El sol de mediodía regaba la calle cuando salió. Miró las caras de la gente y nadie le miró a él, igual que siempre en la ciudad. Caminaban como máquinas sin vida, podría decirse (y así romper una lanza en favor de la ironía); el que caminaba al lado estaba muerto o jamás había existido, no había tenido un hueco en sus mentes, ¡ni siquiera se veían unos a otros! Había caminado entre ellos y lo sabía. Pero, por una vez, deseaba con pasión, con fervor, que alguien transgrediera aquella norma y le mirara y confirmara su existencia.
No era un gran capricho a satisfacer, por eso una mujer que le veía se le acercó; una mujer mayor, sonriente, de pelo oscuro y, ahora que se atrevía a mirarla bien él, ojos de un negro luminoso. Y la aceptó, porque a pesar de todo era un hombre razonable, siempre lo había sido, hasta aquel mismo día.
—Espero que no se olviden de mencionar mi buena voluntad por irme en sábado —comentó, de manera casual, seguro de que sobraban las presentaciones—. Nadie podrá decir que por mi culpa se perdió una clase. El lunes tendrán sustituto.

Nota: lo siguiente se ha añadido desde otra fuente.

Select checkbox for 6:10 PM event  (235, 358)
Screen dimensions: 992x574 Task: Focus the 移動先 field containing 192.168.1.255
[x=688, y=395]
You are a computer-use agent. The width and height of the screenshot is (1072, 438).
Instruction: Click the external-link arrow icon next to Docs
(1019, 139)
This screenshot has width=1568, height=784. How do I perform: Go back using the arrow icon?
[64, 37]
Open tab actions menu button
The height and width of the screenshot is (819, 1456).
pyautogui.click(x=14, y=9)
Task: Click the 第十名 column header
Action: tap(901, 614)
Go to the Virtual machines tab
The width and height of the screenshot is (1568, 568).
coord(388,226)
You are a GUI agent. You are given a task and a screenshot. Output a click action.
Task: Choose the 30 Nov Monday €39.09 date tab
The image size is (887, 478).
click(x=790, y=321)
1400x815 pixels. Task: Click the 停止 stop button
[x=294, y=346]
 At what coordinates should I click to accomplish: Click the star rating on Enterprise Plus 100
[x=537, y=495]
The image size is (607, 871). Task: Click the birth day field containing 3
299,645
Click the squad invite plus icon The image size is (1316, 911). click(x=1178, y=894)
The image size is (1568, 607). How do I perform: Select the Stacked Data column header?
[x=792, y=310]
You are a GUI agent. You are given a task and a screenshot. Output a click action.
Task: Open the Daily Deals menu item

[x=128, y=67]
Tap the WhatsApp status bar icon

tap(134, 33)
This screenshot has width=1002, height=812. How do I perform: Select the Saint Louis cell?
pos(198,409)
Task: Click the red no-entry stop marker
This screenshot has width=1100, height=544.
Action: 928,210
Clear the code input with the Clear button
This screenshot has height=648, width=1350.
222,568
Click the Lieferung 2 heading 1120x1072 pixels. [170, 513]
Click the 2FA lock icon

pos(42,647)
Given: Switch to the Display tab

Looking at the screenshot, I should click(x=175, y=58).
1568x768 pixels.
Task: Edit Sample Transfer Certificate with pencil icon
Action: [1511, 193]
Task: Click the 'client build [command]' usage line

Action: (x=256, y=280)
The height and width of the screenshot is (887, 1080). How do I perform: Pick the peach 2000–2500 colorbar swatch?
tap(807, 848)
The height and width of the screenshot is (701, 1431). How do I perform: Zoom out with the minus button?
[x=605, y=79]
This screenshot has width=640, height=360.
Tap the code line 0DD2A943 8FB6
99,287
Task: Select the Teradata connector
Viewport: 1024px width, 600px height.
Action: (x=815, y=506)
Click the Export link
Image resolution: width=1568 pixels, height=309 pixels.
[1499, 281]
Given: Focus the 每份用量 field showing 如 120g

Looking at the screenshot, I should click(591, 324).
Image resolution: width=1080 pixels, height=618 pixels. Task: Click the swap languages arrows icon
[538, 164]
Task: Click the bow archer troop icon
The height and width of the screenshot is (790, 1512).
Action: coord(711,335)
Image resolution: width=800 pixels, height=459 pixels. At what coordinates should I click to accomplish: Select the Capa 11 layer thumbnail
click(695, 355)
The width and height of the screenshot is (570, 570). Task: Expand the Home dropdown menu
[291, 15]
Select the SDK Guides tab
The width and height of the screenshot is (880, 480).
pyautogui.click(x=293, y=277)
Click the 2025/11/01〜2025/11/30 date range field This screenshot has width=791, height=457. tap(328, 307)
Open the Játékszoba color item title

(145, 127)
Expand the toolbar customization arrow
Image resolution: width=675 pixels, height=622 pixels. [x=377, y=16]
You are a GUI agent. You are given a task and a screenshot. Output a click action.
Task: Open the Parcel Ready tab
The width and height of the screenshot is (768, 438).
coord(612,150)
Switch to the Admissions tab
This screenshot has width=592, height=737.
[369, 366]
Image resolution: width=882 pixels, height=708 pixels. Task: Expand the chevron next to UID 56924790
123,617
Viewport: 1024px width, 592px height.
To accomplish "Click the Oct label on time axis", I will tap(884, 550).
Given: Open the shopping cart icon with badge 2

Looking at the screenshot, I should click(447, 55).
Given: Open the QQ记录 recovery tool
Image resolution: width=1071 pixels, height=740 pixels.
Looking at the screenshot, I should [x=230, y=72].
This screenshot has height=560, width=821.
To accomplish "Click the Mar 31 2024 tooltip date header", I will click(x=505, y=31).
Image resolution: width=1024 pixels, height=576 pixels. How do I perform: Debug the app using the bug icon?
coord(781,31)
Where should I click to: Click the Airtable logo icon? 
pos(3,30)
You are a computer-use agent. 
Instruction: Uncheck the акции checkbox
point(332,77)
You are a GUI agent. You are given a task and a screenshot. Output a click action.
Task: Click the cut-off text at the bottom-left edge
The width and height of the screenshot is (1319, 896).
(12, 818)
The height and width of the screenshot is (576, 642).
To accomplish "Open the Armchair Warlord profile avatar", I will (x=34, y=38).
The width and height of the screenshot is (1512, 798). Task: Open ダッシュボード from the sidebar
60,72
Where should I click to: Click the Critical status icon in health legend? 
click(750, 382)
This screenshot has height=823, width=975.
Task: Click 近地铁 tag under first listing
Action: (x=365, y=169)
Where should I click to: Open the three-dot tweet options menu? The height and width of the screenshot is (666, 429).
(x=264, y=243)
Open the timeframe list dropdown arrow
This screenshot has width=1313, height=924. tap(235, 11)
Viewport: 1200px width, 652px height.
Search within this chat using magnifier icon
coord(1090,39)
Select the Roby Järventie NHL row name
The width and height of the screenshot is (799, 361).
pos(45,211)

La mujer continuó contemplándole con expresión atenta y solícita. Carlos veía pasar a la gente y sintió que la nostalgia se iba haciendo menos pesada.
—Aunque hacerlo en verano habría sido aún más conveniente, y me habría ahorrado las olas de calor. Hoy… hace buena temperatura… Que me acabo de dar cuenta ahora. Podría haber pasado un rato más en el parque.
O podría haber ido el día anterior, o haberse pasado todos los sábados de su vida yendo un rato por las mañanas…
—De verdad, qué tontería… Las baldosas, digo. —Balanceó un pie sobre el suelo—. Me fijaba más en ellas que en nadie. —Hizo un gesto en dirección a la persona que le estaba escuchando, como una disculpa—. Hoy, no tanto… He estado muy despistado, ¡no sabía ni que era sábado! —La risa que se le escapó no era forzada del todo—. La verdad, visto como me ha ido hoy… Ja… No me extrañaría que cuando… Ya sabe usted… Que simplemente olvidé respirar.
Y ella mantuvo esa sonrisa maternal, comprensiva, paciente, de quien ha escuchado cosas parecidas algunas veces.
—Tengo experiencia en ese tipo de despistes. Ven conmigo.
Cogiéndole del brazo, le condujo a través del gentío, mientras él se dejaba llevar. Nadie los miró. Los escaparates reflejaron un vacío entre la marabunta.